#### About this task
Copy the lines below verbatim. Begin with the first and end with the line containing "1 Unused Serialized".

#### Records from a data source
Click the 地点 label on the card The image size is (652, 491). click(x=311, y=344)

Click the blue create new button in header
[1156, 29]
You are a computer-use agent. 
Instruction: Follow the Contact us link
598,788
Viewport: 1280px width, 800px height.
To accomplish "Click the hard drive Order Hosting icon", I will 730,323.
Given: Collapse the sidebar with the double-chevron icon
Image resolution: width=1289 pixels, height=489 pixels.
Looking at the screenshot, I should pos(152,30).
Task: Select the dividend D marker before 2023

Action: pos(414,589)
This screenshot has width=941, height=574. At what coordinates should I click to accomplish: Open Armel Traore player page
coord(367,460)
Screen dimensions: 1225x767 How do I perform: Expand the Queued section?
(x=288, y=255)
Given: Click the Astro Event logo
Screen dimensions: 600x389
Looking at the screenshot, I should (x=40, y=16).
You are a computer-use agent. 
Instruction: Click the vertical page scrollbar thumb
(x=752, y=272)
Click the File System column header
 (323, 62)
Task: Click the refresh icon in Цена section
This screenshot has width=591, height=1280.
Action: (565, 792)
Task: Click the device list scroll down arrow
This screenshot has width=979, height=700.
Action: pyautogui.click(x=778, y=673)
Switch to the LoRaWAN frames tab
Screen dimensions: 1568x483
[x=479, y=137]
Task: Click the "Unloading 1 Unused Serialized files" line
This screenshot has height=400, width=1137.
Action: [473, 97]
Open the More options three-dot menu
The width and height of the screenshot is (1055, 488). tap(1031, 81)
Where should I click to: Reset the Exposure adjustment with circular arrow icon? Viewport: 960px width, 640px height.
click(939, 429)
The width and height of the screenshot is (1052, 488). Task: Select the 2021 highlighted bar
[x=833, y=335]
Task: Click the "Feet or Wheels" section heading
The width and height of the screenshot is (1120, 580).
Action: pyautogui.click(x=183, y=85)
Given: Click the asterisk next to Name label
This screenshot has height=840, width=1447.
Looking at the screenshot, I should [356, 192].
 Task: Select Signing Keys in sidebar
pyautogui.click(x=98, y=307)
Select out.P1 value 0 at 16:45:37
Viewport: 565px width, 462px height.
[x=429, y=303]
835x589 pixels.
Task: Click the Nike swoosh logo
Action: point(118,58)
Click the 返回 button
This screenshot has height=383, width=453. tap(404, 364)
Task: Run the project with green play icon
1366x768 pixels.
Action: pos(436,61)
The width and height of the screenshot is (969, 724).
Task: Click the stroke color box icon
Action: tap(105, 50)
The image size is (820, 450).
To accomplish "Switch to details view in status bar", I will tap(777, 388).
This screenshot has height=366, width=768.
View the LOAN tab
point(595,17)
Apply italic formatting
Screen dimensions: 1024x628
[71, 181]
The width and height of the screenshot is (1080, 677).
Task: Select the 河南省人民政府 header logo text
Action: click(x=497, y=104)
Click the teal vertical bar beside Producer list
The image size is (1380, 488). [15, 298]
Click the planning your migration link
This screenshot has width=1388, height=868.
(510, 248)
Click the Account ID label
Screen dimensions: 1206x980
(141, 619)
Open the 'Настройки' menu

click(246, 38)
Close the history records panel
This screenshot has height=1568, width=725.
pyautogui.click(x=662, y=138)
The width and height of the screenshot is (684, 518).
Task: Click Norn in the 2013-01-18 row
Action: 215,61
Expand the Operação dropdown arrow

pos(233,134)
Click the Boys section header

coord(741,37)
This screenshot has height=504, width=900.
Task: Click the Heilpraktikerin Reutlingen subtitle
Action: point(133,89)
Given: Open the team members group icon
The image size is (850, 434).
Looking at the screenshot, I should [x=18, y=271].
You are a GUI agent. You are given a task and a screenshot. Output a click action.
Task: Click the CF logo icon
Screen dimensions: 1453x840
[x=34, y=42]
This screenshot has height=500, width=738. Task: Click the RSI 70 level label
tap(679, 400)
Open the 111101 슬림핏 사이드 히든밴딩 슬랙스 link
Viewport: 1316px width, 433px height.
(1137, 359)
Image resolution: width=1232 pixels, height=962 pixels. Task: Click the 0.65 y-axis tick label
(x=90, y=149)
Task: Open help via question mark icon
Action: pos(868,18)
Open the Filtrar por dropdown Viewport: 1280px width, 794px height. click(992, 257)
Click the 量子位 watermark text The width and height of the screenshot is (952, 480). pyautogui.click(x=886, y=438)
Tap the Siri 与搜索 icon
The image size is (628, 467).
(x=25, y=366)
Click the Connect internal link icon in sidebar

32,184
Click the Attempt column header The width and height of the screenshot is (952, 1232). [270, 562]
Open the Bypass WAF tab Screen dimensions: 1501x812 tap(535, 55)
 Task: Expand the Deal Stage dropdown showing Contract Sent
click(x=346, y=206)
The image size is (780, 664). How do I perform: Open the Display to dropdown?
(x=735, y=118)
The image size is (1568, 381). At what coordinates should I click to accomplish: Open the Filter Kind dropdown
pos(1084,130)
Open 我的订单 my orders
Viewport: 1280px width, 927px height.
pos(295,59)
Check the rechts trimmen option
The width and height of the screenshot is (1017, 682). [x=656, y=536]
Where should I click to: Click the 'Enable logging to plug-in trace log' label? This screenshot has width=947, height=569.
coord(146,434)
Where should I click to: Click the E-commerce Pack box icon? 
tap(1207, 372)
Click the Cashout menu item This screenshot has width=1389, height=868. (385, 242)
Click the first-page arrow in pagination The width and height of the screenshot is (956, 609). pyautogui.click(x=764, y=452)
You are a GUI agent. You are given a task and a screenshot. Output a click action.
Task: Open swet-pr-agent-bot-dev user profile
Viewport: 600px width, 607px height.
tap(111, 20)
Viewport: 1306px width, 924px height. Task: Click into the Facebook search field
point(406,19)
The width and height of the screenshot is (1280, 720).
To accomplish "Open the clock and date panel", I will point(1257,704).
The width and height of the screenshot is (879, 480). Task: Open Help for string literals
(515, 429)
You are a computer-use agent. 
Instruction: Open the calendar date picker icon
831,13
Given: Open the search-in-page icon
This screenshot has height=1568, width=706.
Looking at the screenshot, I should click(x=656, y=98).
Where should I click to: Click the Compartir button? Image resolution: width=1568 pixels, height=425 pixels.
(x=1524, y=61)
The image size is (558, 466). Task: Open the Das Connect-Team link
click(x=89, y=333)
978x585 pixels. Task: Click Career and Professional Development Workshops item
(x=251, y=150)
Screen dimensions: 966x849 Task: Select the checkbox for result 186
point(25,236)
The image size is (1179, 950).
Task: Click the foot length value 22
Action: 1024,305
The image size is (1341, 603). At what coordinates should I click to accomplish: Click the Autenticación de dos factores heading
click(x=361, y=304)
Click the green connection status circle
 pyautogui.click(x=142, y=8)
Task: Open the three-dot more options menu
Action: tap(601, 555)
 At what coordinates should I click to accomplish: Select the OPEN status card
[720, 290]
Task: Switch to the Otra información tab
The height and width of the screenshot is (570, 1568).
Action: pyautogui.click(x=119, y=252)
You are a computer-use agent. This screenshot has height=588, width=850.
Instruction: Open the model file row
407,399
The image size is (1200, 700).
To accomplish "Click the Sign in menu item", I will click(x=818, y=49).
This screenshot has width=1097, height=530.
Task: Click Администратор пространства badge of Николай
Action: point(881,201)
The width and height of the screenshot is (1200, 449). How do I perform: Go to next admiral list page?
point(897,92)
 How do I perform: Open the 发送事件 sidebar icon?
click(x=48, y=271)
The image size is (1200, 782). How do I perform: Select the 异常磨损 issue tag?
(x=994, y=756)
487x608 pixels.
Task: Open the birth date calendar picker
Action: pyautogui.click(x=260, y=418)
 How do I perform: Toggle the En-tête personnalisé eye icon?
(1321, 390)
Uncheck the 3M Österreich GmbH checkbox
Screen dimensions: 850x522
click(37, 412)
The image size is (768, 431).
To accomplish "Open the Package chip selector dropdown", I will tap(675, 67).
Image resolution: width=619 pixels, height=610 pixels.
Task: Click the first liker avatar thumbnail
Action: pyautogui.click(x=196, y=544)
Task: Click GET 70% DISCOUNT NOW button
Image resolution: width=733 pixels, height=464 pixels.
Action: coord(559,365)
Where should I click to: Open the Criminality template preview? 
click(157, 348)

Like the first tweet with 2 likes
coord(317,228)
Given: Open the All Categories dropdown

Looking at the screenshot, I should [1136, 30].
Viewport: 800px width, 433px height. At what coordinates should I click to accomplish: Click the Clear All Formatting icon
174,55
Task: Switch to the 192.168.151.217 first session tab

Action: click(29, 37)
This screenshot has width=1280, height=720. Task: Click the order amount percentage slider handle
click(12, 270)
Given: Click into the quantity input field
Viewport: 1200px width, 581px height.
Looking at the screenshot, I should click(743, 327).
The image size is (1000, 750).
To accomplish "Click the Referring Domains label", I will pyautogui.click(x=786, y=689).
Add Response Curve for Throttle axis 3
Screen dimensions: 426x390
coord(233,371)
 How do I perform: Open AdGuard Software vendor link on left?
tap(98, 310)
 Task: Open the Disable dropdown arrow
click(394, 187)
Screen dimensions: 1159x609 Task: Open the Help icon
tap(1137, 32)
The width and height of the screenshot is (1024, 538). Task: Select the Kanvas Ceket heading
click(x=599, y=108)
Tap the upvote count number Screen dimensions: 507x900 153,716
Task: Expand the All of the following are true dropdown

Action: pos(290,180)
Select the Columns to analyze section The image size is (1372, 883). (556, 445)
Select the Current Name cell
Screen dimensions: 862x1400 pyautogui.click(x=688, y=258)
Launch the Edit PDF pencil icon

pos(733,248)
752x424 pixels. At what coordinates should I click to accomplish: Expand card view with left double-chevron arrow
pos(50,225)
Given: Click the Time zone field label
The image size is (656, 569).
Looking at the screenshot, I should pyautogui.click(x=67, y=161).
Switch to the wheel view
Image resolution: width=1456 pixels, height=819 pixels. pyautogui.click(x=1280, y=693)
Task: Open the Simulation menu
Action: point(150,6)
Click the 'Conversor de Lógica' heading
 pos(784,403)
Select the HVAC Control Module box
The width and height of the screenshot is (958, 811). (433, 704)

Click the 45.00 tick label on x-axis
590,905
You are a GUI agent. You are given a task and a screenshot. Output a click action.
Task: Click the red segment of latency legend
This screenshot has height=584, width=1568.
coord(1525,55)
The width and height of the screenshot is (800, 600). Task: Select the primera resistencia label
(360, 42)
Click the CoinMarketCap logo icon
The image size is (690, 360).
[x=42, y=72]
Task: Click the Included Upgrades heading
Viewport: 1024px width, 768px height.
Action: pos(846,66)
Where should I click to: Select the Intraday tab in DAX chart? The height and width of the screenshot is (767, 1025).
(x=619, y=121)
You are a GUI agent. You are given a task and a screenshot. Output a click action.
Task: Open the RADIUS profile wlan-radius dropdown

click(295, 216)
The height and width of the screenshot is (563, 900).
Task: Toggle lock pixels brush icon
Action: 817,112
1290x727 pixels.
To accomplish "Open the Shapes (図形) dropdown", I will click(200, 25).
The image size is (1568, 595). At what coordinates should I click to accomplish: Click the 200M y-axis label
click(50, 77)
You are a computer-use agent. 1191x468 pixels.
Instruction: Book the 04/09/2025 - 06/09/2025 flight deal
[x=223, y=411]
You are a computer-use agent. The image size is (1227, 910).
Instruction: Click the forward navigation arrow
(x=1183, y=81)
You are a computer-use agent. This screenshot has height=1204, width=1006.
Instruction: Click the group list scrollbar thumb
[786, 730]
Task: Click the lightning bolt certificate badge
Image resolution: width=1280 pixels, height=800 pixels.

#### Your response
Click the 地点 label on the card The image size is (652, 491). click(x=311, y=344)

Click the blue create new button in header
[1156, 29]
You are a computer-use agent. 
Instruction: Follow the Contact us link
598,788
Viewport: 1280px width, 800px height.
To accomplish "Click the hard drive Order Hosting icon", I will 730,323.
Given: Collapse the sidebar with the double-chevron icon
Image resolution: width=1289 pixels, height=489 pixels.
Looking at the screenshot, I should pos(152,30).
Task: Select the dividend D marker before 2023

Action: pos(414,589)
This screenshot has width=941, height=574. At what coordinates should I click to accomplish: Open Armel Traore player page
coord(367,460)
Screen dimensions: 1225x767 How do I perform: Expand the Queued section?
(x=288, y=255)
Given: Click the Astro Event logo
Screen dimensions: 600x389
Looking at the screenshot, I should (x=40, y=16).
You are a computer-use agent. 
Instruction: Click the vertical page scrollbar thumb
(x=752, y=272)
Click the File System column header
 (323, 62)
Task: Click the refresh icon in Цена section
This screenshot has width=591, height=1280.
Action: (565, 792)
Task: Click the device list scroll down arrow
This screenshot has width=979, height=700.
Action: pyautogui.click(x=778, y=673)
Switch to the LoRaWAN frames tab
Screen dimensions: 1568x483
[x=479, y=137]
Task: Click the "Unloading 1 Unused Serialized files" line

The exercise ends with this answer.